Research shows that doing squats can keep you out of the operating room later in life.

US experts found that arthritis patients who regularly did squats and lunge exercises were less likely to need a knee replacement in old age.

The study specifically looked at adults diagnosed with knee osteoarthritis, also known as the ‘wear and tear type’.

It occurs when the protective cartilage in the joint breaks down over time, causing it to become painful and stiff.

About 5 million British people have osteoarthritis of the knee. In the most severe cases, surgery is needed to support or replace the joint.

Squats and lunges are exercises that help strengthen the quads and can easily be done at home without equipment

But scientists found that those who did exercises to strengthen their quads, the muscles in the front of the thighs, were less likely to need knee surgery than those who did not.

Researchers presented their study, which examined 134 patients with knee arthritis, at the Radiological Society of North America conference in Chicago.

Of these patients, half had undergone total knee replacement.

Researchers compared scans of all patients’ legs to see what factors could have helped some of them avoid the need for surgery.

They found that having strong quads was the most important factor in reducing the risk of surgery.

Experts say the quads play a crucial role in everyday movements like walking and people with weak knees should focus on strengthening them.

Strong quads help reduce stress on the knee joint from movement and improve the stability of the kneecaps, stopping the progression of arthritis.

Squats and lunges are exercises that help strengthen the quads and can easily be done at home without equipment.

Dr. Upadhyay Bharadwaj, from the University of California, author of the study, said The times that the study showed the importance of the quads in maintaining good knee health.

“Our research shows that in addition to strong individual muscles, larger (quadriceps) muscle groups – compared to hamstring muscle groups – are significantly associated with a lower likelihood of total knee replacement surgery in two to four years,” she said.

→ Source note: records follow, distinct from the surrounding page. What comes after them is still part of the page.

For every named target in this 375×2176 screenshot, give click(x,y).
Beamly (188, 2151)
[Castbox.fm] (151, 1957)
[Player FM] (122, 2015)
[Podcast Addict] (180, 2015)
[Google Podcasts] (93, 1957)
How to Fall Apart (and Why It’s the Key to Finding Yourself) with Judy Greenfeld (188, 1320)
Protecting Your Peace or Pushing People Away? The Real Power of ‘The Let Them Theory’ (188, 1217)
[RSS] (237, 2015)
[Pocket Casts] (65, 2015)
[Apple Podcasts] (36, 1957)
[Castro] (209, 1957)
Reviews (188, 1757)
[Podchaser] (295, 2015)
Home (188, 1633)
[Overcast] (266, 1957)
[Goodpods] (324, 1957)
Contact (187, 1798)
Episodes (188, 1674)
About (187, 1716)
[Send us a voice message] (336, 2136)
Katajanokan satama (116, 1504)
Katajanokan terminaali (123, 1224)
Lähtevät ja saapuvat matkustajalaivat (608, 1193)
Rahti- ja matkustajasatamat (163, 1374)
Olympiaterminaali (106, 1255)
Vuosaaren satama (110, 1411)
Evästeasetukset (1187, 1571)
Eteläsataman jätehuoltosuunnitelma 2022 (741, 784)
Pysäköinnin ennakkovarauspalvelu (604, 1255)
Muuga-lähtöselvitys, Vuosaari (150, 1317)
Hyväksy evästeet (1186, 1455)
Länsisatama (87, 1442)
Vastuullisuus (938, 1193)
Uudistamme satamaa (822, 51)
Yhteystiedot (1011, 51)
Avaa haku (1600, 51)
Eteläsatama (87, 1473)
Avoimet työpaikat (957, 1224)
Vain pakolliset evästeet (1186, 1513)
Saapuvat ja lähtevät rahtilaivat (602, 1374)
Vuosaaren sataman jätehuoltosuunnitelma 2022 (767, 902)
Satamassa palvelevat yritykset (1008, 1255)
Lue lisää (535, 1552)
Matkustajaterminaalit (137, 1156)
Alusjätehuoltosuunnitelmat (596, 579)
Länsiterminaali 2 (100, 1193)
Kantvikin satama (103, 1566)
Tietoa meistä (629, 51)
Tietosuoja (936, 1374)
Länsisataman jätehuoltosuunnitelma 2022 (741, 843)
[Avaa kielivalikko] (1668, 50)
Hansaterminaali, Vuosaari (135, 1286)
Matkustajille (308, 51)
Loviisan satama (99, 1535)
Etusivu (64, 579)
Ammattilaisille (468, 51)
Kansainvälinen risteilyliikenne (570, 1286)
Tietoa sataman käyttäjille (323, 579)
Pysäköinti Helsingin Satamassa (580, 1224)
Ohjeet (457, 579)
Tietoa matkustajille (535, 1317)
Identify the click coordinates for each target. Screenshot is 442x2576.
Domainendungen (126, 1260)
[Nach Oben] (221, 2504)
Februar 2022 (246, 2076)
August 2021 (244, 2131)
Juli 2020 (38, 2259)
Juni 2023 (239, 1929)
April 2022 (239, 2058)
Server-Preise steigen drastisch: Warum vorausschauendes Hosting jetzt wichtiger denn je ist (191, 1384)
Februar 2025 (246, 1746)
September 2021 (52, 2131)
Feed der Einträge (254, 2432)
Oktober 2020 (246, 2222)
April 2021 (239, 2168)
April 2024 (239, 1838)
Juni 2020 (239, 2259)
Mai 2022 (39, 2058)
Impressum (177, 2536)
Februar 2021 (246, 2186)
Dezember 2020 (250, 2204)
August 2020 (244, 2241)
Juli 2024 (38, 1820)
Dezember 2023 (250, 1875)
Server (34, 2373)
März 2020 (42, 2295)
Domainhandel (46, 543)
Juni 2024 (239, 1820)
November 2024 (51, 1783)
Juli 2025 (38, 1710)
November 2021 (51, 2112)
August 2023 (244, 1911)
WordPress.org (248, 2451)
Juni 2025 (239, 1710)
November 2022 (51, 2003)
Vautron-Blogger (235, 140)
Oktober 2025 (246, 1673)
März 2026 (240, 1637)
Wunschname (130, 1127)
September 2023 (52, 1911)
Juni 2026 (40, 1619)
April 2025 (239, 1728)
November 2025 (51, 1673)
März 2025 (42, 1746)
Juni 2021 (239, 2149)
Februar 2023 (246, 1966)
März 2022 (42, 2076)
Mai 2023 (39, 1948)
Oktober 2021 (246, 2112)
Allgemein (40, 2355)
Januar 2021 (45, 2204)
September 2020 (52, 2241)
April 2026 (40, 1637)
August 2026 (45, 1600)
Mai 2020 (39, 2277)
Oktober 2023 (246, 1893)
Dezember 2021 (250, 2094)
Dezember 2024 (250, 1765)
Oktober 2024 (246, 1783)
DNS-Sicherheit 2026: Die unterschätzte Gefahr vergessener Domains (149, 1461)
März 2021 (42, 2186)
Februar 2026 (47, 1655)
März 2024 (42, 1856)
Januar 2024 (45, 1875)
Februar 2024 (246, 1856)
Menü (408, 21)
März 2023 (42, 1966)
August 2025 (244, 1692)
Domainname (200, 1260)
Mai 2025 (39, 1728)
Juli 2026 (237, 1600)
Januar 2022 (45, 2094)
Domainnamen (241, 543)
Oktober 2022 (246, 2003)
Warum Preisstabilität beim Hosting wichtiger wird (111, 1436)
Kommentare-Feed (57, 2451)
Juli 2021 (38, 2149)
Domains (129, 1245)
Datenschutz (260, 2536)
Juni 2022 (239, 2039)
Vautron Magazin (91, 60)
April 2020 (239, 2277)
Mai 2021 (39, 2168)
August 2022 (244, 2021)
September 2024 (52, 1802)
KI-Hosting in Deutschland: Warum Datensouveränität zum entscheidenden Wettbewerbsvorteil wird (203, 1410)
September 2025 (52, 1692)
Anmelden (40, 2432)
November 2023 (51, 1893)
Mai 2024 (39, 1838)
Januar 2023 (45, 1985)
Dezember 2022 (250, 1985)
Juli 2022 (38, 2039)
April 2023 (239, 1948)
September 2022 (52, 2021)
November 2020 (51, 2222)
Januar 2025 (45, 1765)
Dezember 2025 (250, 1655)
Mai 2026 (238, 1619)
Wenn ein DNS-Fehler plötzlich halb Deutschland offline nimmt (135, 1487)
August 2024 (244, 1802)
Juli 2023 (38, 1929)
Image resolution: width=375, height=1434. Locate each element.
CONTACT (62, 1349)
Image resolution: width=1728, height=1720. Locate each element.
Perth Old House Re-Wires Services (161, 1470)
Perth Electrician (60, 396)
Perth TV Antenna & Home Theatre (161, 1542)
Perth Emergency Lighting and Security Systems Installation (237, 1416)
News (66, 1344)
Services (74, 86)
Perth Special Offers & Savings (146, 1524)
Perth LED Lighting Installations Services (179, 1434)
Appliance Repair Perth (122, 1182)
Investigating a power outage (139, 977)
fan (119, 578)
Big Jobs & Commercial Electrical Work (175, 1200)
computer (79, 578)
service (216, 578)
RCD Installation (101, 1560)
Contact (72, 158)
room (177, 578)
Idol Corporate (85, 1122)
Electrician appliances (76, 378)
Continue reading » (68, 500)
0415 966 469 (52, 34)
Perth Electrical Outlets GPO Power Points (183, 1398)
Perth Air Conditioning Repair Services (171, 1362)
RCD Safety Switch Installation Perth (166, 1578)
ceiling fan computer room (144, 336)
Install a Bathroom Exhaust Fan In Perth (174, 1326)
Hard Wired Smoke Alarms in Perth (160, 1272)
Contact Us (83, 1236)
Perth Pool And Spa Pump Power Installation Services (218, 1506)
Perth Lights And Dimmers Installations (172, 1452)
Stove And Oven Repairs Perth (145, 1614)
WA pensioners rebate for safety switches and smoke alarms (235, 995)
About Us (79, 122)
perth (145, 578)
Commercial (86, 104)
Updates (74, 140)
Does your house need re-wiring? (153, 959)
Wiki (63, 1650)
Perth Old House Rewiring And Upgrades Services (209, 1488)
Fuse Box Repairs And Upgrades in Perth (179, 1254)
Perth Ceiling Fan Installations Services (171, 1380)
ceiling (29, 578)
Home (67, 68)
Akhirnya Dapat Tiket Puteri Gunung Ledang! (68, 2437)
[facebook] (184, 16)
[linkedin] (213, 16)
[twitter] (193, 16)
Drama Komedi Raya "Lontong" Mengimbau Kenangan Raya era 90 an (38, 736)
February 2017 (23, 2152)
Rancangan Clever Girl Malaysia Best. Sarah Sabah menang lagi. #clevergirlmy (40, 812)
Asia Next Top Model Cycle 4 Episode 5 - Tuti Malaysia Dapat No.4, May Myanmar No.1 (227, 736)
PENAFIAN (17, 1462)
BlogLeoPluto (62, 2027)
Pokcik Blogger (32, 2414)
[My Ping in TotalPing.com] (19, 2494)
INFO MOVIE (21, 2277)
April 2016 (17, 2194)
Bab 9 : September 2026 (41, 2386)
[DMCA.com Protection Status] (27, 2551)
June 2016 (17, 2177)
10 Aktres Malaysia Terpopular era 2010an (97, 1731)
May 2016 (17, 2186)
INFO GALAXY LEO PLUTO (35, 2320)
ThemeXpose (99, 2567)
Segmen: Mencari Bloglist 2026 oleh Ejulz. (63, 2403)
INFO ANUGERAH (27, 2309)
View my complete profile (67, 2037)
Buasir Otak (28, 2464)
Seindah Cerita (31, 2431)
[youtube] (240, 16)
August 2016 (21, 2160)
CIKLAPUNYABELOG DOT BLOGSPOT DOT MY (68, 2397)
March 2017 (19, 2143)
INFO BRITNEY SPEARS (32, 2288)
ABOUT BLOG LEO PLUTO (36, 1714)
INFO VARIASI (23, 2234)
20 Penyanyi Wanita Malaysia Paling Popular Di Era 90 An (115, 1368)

She added that although the study had looked at people who were already suffering from knee problems, there were also classes for younger adults.

“While these results are essential for targeted therapy in a population at risk for osteoarthritis, even the general public can benefit from our results by preventively incorporating appropriate strengthening exercises,” she said.

More than 120,000 knee replacements are carried out in the UK every year, with osteoarthritis being the main reason for 90 per cent of these procedures.

Experts predict that demand for such surgeries will increase dramatically in the coming years, due to a combination of an aging population and rising obesity levels, with extra fat putting even more pressure on the joint.

Last year, researchers from the University of Bristol and the University of Southampton calculated that demand for knee replacements will increase by 40 percent by 2060 if current trends continue.

They published their findings in The Annals of the Royal College of Surgeons of England.

Although age is a major cause of osteoarthritis, people’s risk of developing it can be increased by other joint conditions such as gout, as well as by factors that put more pressure on the joint, such as obesity.

It is also believed that women are at greater risk of developing the condition than men.

Surgery is considered a last resort for knee osteoarthritis and is usually only considered in severe cases or if treatments such as lifestyle changes and devices such as special shoes have not worked.